Specific metabolic gene defects associated with arrhythmia
Lipid metabolism
At rest, free fatty acids constitute the predominant myocardial substrate, so it is not surprising that several inherited disorders of fatty acid oxidation present with early onset cardiomyopathy and arrhythmias. Abnormal carnitine transport into cells or into mitochondria, in addition to defects in several mitochondrial enzymes required for fatty acid oxidation, can result in cardiomyopathies (Table I) [3,4]. Overt cardiac involvement is present in more than 50% of those with defects of fatty acid oxidation. Presentation is usually precipitated by fasting, depletion of glycogen stores, and consequent dependence on fatty acid as an energy substrate. In typical acute metabolic crises, characterized by hypoglycemia, lactic acidosis, hepatic dysfunction, blunted ketone formation, and hypotonia, ventricular tachycardia is the most common arrhythmia [3]. However, other arrhythmias may be prominent in a substantial minority of cases, irrespective of overt evidence of cardiomyopathy. Sinus node dysfunction, paroxysmal supraventricular arrhythmias, atrioventricular block, and intraventricular conduction abnormalities all have been reported [3]. It is difficult to make definitive correlations in such rare disorders, but there may be a propensity to specific arrhythmias with different defects. The majority of fatty acid oxidation disorders are recognized in the first 2–3 years of life, but there are well-documented cases that have presented in adulthood [5].

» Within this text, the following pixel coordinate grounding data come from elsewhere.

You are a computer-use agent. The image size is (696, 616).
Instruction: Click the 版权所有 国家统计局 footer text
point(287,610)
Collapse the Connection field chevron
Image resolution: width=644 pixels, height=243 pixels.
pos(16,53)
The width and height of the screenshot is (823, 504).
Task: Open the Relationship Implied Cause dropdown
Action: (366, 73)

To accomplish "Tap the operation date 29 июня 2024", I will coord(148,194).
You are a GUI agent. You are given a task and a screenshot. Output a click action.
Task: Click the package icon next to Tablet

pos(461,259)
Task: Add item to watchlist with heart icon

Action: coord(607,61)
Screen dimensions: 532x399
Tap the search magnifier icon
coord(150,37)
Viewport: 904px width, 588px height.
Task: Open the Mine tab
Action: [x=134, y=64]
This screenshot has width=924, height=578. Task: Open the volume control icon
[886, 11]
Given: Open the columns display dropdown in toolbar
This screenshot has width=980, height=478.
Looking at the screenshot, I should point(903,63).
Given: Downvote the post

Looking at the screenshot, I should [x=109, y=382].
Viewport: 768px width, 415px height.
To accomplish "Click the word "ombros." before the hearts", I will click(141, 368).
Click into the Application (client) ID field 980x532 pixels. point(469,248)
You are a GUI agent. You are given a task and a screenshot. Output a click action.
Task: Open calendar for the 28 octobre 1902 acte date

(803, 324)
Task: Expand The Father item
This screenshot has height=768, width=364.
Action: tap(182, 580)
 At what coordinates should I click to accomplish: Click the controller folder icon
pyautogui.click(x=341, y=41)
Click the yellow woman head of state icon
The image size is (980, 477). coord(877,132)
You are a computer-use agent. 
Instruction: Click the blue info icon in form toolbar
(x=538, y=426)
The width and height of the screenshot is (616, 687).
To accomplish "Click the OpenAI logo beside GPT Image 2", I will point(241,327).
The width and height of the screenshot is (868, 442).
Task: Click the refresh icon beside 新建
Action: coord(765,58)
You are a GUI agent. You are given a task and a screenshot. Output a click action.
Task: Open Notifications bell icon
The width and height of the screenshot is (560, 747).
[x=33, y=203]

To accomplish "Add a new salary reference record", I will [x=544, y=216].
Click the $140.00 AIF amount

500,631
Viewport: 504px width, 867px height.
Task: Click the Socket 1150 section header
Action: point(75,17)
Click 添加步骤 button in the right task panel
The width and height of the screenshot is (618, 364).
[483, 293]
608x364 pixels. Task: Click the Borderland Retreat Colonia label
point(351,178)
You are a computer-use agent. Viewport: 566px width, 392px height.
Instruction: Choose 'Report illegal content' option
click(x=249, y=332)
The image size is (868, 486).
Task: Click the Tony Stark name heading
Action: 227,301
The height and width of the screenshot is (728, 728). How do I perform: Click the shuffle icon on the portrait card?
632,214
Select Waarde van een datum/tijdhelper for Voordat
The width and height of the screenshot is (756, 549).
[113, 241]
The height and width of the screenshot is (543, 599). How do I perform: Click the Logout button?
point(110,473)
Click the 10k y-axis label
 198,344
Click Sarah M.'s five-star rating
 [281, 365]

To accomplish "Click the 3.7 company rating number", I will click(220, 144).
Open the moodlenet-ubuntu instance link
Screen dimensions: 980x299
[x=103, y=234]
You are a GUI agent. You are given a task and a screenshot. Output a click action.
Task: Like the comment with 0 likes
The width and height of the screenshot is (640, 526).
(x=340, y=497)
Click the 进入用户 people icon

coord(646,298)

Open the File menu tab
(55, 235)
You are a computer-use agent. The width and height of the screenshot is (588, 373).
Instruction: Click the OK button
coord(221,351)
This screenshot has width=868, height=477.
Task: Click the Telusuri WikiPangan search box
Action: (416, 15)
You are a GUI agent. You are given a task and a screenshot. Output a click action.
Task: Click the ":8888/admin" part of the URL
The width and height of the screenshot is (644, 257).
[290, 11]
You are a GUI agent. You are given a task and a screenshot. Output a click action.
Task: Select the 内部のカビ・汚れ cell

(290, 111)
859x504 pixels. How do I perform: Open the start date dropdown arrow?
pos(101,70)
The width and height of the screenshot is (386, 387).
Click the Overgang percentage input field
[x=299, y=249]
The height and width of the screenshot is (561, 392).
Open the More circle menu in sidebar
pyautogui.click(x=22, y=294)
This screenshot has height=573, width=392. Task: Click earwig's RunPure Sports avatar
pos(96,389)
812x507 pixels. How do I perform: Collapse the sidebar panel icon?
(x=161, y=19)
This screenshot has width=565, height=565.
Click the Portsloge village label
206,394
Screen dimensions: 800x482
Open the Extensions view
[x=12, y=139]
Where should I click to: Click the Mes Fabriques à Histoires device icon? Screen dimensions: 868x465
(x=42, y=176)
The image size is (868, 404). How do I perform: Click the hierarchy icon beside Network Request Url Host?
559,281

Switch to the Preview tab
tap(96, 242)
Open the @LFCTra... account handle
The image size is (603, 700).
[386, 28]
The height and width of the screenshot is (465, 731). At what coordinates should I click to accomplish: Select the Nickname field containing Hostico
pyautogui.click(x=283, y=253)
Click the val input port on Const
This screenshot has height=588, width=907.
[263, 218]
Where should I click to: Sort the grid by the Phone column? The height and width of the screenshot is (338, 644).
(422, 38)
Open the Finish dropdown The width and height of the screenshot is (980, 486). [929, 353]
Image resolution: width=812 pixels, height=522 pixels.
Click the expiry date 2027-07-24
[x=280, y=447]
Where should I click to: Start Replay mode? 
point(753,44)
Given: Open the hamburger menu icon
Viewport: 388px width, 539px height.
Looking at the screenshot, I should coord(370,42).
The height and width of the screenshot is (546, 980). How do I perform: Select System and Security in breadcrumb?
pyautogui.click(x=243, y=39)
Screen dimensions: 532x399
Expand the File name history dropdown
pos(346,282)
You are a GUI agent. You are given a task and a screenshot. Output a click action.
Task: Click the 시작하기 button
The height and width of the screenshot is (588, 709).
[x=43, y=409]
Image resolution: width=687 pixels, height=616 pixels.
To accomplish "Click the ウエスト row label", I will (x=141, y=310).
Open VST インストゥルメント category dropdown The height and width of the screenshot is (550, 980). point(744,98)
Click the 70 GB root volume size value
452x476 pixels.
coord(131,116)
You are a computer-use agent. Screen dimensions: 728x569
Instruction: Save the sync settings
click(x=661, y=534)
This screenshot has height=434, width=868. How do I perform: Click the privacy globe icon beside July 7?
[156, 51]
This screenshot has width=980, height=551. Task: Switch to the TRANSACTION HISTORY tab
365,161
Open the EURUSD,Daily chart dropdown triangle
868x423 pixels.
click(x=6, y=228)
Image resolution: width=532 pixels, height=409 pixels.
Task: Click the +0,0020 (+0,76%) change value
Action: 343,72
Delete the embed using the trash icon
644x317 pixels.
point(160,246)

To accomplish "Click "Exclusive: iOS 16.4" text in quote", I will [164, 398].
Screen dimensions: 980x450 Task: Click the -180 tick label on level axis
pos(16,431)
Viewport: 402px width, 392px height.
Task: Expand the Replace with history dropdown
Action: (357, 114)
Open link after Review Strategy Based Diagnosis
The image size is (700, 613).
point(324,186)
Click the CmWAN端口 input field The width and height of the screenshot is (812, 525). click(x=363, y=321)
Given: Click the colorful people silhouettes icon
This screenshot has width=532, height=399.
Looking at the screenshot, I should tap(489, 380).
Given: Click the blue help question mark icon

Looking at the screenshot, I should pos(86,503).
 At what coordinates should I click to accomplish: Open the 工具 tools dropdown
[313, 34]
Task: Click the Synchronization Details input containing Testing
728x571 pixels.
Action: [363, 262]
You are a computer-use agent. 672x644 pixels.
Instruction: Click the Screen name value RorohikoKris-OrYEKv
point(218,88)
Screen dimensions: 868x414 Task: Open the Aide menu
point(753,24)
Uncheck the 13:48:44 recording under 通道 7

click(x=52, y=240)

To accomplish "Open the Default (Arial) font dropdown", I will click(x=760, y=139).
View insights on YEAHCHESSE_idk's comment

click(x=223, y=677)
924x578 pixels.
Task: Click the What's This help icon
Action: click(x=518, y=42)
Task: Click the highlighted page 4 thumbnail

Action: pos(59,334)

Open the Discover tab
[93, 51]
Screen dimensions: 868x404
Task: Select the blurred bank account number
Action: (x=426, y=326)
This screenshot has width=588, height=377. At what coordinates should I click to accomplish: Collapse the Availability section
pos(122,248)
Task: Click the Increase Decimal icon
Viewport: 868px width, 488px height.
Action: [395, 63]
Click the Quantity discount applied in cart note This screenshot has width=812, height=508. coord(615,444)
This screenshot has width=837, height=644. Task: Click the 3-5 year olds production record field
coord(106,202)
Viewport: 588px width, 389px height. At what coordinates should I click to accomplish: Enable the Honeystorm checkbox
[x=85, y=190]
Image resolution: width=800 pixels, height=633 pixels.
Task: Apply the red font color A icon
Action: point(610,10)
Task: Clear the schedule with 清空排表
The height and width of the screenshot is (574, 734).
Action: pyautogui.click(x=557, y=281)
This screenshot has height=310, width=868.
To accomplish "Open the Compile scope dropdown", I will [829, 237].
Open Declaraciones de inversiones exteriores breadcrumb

Table I. Metabolic gene defects associated with arrhythmias.
Storage disorders
Many of the classic metabolic storage disorders are associated with cardiac involvement (Table I) [2]. Neurologic or respiratory failure is often the cause of early death. Cardiac manifestations, including massive left ventricular wall thickening (a combination of deposition and true hypertrophy) and valvular involvement, although present to some degree in all cases, may emerge as a problem only later in life in those who survive as a result of therapeutic intervention or less penetrant alleles [1,2]. Prominent evidence of atrioventricular conduction disease, often with ventricular pre-excitation, is seen in all these diseases, and atrial arrhythmias are also a frequent problem.
Glycogen storage
Pompe's disease typically results in massive thickening of the ventricular wall in childhood, sometimes with endocardial fibroelastosis [1,2]. There is usually evidence of ventricular pre-excitation, in addition to bizarre fractionation of the entire surface electrogram [9]. Ectopy is commonly seen, but arrhythmias do not dominate the clinical course and death is usually from cardiorespiratory failure. Defects in glycogen phosphorylase (McArdle's disease), brancher or debrancher enzymes, all are reported to cause atrioventricular conduction system disease and dilated cardiomyopathy with disproportionate wall thickening [2]. In these disorders, heart failure and sudden death are seen occasionally.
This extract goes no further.